Performance Analysis of Nonlinearities in Optical Fibers

Abstract

Non linearity effects arose as optical fiber data rates, transmission lengths, number of wavelengths and optical power levels increased. The only worries that plagued optical fiber in the early day were fiber attenuation and sometimes, fiber dispersion; however, these issues are easily dealt with using a variety of dispersion avoidance cancellation techniques. Fiber nonlinearities present a new realm of obstacles that must be overcome. The nonlinearities previously appeared in specialized applications such as undersea installations. However the new nonlinearities that need special attention when designing fiber optic system include stimulated brillouin scattering (SBS), stimulated Raman Scattering (SRS), four wave mixing (FWM), self phase modulation (SPM), cross phase modulation (XPM) and intermodulation. Fiber nonlinearities represent the fundamental limiting mechanism to the amount of data that can be transmitted on a single optic fiber. This thesis presents a study of these limitations and the steps that can be taken to minimize the effect of nonlinearities. The effect of nonlinearities at different data rates and effective length of fiber have been studied. The data rates, transmission lengths and the channel spacing have to be optimized in order to have an efficient transmission without any nonlinear effect. The non-linear effects tends to manifest themselves when optical power is very high, they become important in DWDM. FWM is one of the dominating degradation effects in WDM systems with dense channel spacing.
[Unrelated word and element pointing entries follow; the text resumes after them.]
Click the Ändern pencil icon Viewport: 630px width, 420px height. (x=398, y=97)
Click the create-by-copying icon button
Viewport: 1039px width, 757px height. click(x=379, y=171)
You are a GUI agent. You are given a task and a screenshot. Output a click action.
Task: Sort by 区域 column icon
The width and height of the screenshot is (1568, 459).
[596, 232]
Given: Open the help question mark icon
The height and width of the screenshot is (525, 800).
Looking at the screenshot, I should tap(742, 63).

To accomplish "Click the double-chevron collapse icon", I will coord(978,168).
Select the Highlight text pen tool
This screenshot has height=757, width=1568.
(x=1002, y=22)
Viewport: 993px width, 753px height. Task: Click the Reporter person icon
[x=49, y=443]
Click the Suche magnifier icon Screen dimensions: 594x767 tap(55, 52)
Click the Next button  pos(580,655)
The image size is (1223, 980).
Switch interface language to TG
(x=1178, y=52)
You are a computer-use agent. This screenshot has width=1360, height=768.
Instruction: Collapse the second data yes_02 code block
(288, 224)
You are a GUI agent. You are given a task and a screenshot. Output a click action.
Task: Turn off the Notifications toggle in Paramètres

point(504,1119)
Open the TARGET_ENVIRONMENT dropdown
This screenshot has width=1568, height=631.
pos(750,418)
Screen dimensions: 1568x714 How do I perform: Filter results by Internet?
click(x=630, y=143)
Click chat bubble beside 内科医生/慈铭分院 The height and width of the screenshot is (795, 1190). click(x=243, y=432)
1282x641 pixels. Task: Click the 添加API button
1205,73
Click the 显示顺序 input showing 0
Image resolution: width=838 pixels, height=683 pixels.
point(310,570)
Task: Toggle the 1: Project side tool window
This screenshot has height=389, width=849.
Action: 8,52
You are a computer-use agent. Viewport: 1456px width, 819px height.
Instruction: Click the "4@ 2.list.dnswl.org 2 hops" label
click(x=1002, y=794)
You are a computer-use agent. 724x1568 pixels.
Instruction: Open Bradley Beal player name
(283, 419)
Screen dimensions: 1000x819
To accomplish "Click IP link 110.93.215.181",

If the channels are equally spaced, the new waves generated by FWM will fall at channel frequencies and will give rise to crosstalk. The effect of FWM at various channel spacing in WDM systems have been studied in this thesis, however the optimum channel spacing, effective length and cross-sectional area have to be found. Effect of nonlinearities and hence the choice of data format (NRZ, RZ, NRZ raised cosine, RZ raised cosine) have to be worked upon. Apart from FWM, SPM and XPM also degrade the system performance. All these nonlinearities along with chromatic dispersion have been studied. It is found that some amount of chromatic dispersion can minimize the nonlinearities. The simultaneous if compensation of dispersion and nonlinearities is presented.